Why is that bad?
So the idea with SMT is that most of the time, lots of the execution units are unused because the thread a) isn't using them at all (e.g. a process to do encryption won't use the floating point units) and/or b) can't use them all because of how the program's written (for example, if I say 'load a random memory address, then add it to a register, then load another random memory address, then add it, etc' I'm going to be spending most of my time waiting for memory to be loaded.
SMT basically means that you run another program at the same time, so even if the encryption process can't use the floating point units, maybe there's another process that we can schedule that will.
However, imagine my encryption process can use 6 of the 8 arithmetic units. If I have 2 encryption processes scheduled on the same core, I have demand for 12 when there are only 8. So now I have contention for resources, and I won't see a speedup from using SMT.
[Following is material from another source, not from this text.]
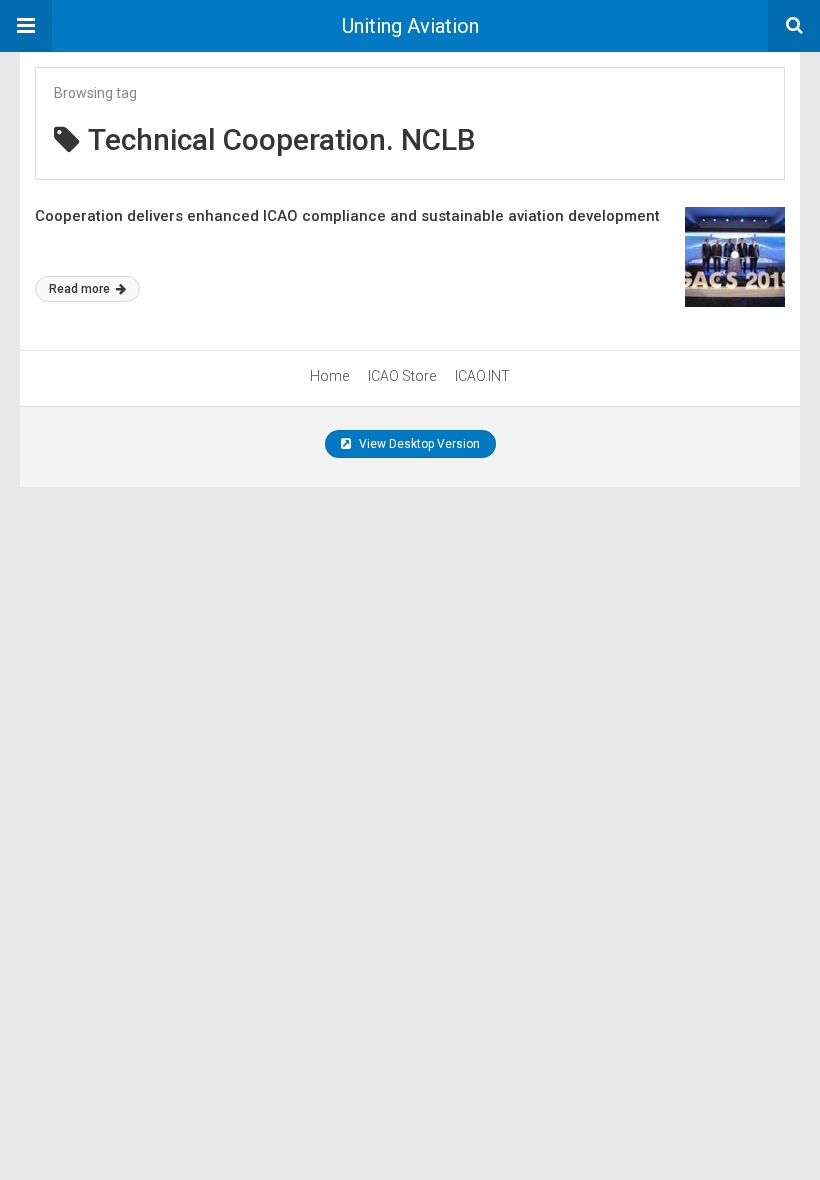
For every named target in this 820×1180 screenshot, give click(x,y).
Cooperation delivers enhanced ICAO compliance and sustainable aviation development (347, 216)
Other comments mention registers and not execution units: I'm suspicious of this, since modern processors have many registers (for Skylake, 250+) which they remap between aggressively as part of pipelining. Maybe this is different for the SIMD units.
That said, I haven't looked at this stuff since university so could well be wrong on the execution unit vs register comparison.
Here's a simplified block diagram of a Skylake core: https://en.wikichip.org/wiki/intel/microarchitectures/skylak...
RISC will perform about the same and you can hyperthread one fine.
So I guessing GP meant there's going to be contention for those registers, and thus no speedup?